COVID-19 treatments and pathogenesis including anosmia in K18-hACE2 mice.

The ongoing coronavirus disease 2019 (COVID-19) pandemic is associated with substantial morbidity and mortality. Although much has been learned in the first few months of the pandemic, many features of COVID-19 pathogenesis remain to be determined. For example, anosmia is a common presentation, and many patients with anosmia show no or only minor respiratory symptoms1. Studies in animals infected experimentally with severe acute respiratory syndrome coronavirus 2 (SARS-CoV-2), the cause of COVID-19, provide opportunities to study aspects of the disease that are not easily investigated in human patients.

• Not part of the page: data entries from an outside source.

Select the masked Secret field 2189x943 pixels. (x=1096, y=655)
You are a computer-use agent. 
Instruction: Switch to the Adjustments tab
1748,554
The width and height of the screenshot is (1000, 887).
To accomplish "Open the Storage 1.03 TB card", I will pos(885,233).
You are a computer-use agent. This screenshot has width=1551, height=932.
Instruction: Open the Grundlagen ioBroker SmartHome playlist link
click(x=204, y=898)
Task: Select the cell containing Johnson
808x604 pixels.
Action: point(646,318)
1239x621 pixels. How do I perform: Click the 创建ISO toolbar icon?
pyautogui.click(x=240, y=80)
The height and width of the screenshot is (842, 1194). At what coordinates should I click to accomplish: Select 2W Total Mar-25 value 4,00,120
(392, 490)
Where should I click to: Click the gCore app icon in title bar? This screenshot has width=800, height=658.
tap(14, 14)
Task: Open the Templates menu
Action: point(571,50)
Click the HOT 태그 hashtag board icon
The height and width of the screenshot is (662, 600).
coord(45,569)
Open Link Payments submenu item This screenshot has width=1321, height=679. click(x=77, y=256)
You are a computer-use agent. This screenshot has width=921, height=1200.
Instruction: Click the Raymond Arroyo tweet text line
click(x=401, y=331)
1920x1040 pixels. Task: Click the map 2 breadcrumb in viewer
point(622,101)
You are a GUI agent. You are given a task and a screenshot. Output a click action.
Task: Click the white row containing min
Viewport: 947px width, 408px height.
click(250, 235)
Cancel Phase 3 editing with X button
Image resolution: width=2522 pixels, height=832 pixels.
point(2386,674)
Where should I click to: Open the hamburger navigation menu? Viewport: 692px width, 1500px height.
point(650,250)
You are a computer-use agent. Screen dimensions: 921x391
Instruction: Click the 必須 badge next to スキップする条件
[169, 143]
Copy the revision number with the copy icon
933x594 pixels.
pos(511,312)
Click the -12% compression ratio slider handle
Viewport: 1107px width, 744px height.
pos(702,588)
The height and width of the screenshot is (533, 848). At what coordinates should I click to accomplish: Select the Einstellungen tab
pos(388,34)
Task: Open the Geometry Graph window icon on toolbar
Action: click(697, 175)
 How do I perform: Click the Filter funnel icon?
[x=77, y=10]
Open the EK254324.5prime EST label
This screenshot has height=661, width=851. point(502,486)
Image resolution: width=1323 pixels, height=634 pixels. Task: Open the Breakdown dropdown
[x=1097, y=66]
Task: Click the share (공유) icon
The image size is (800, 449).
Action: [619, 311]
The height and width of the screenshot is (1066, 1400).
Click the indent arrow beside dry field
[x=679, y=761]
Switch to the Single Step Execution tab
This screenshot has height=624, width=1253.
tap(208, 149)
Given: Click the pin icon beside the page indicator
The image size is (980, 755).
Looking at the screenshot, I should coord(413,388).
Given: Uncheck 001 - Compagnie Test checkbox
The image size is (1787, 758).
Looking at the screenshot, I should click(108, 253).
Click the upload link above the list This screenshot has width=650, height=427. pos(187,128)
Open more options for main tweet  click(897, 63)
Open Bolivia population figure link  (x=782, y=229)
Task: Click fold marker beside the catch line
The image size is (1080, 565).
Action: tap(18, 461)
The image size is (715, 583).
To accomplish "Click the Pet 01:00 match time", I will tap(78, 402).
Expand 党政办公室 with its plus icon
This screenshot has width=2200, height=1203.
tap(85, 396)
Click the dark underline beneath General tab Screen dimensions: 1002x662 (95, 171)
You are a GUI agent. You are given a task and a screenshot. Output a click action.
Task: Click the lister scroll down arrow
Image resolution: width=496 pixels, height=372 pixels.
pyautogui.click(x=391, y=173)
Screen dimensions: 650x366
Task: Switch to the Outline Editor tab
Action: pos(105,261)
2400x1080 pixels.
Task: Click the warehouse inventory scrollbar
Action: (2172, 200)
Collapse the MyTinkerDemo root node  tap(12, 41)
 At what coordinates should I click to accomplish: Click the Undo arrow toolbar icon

Although the severity of COVID-19 ranges from asymptomatic to lethal2, most experimental infections provide insights into mild disease3. Here, using K18-hACE2 transgenic mice that were originally developed for SARS studies4, we show that infection with SARS-CoV-2 causes severe disease in the lung and, in some mice, the brain. Evidence of thrombosis and vasculitis was detected in mice with severe pneumonia. Furthermore, we show that infusion of convalescent plasma from a recovered patient with COVID-19 protected against lethal disease. Mice developed anosmia at early time points after infection. Notably, although pre-treatment with convalescent plasma prevented most signs of clinical disease, it did not prevent anosmia. Thus, K18-hACE2 mice provide a useful model for studying the pathological basis of both mild and lethal COVID-19 and for assessing therapeutic interventions.